MATERIAL SHOWN:
>>>

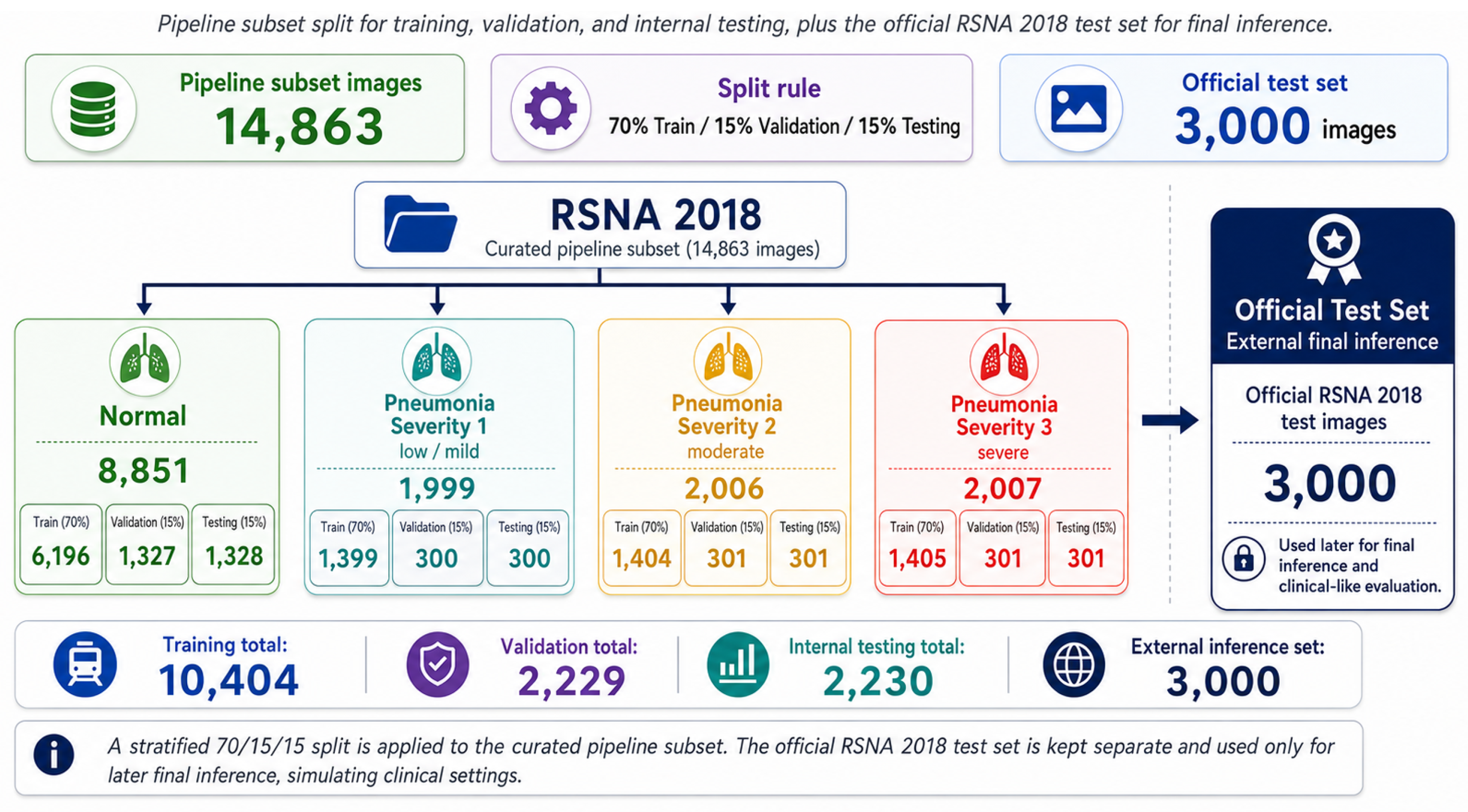Click the green Normal lungs icon

pos(145,361)
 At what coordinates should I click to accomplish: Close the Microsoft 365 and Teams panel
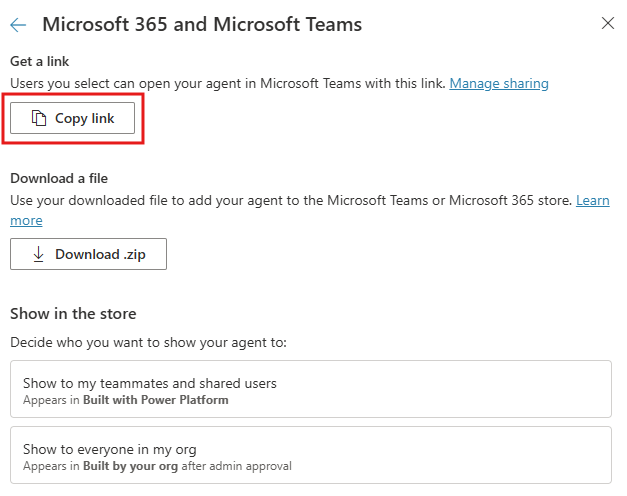(x=608, y=23)
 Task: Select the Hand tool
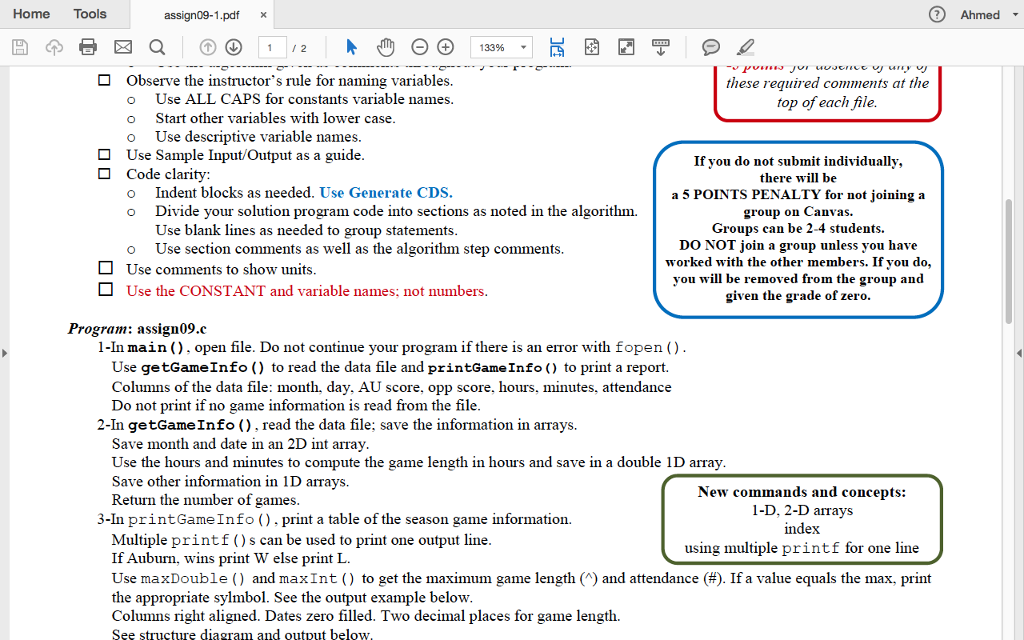(x=384, y=46)

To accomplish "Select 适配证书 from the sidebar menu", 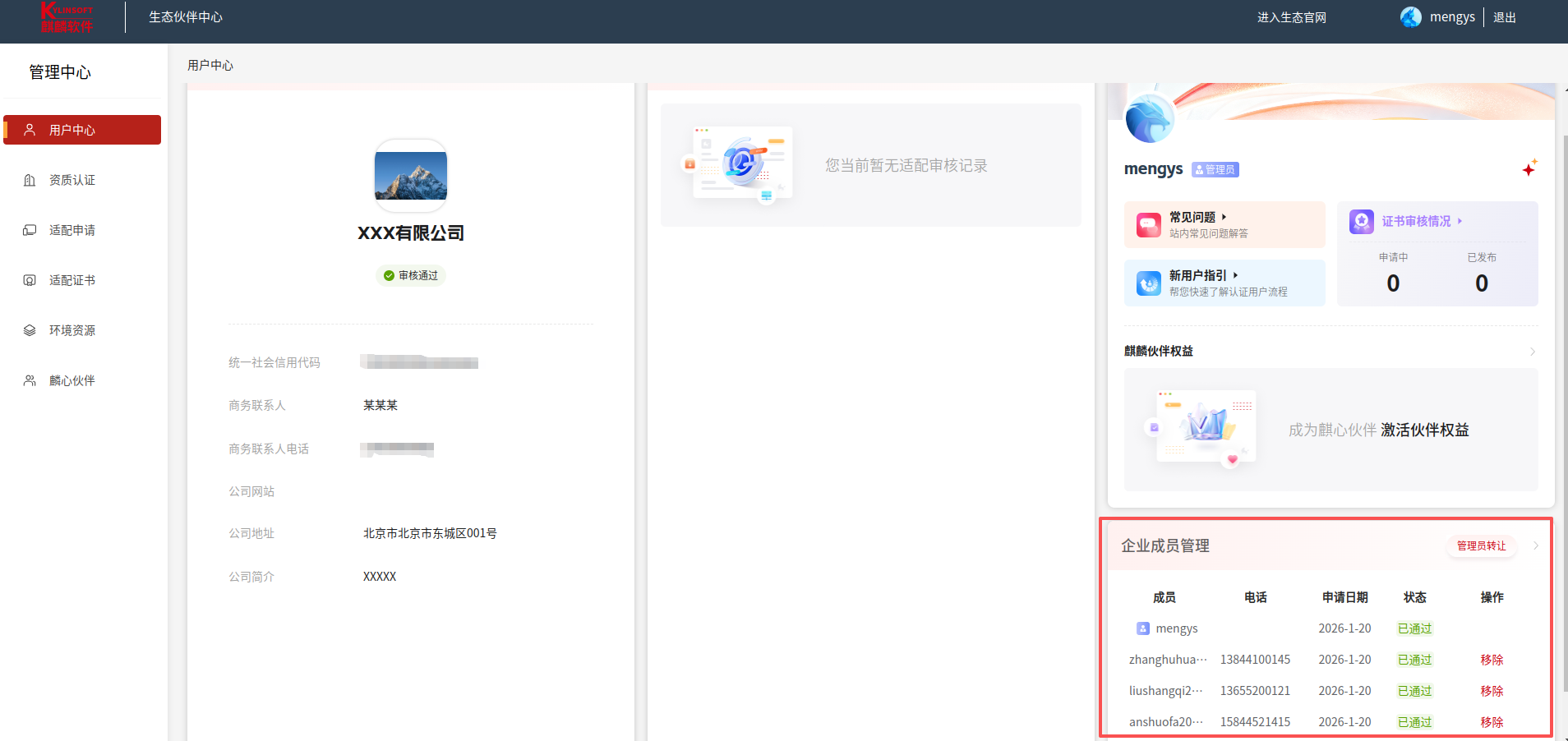I will 72,280.
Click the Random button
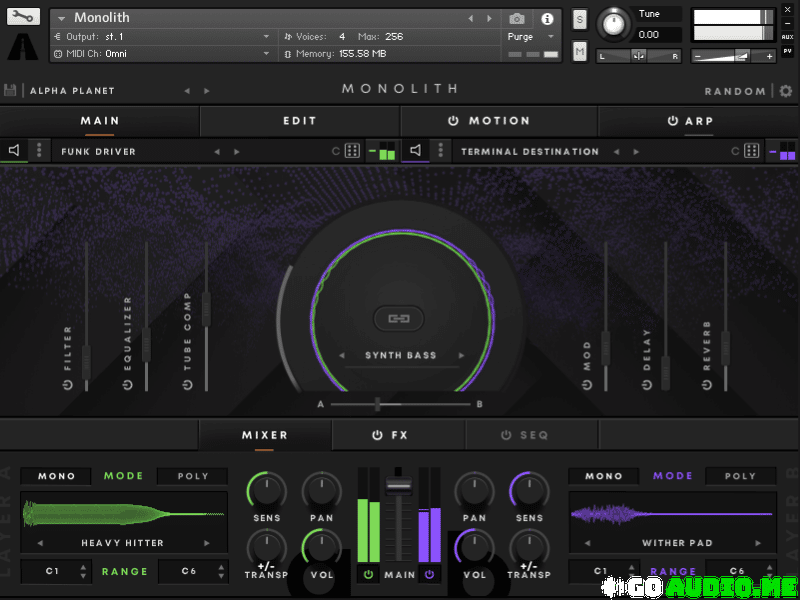The width and height of the screenshot is (800, 600). 734,91
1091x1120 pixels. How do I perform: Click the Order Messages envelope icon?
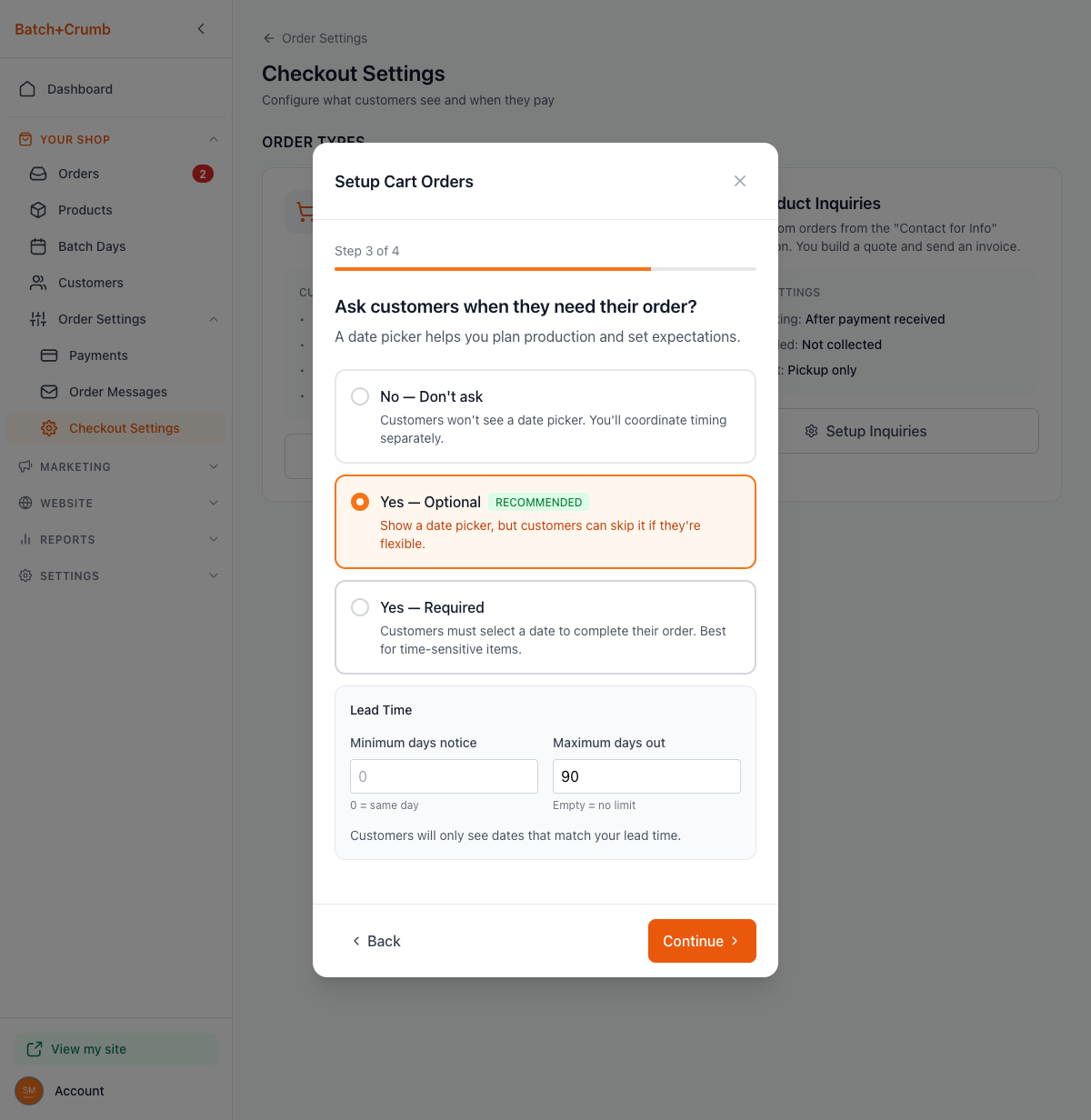[x=49, y=392]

<<<

WHAT TO DO: All lines from the one containing "1091x1120 pixels. How" through the end of the data are to be restated exactly, with nothing else and without the pictures.

TASK RESPONSE:
1091x1120 pixels. How do I perform: Click the Order Messages envelope icon?
[x=49, y=392]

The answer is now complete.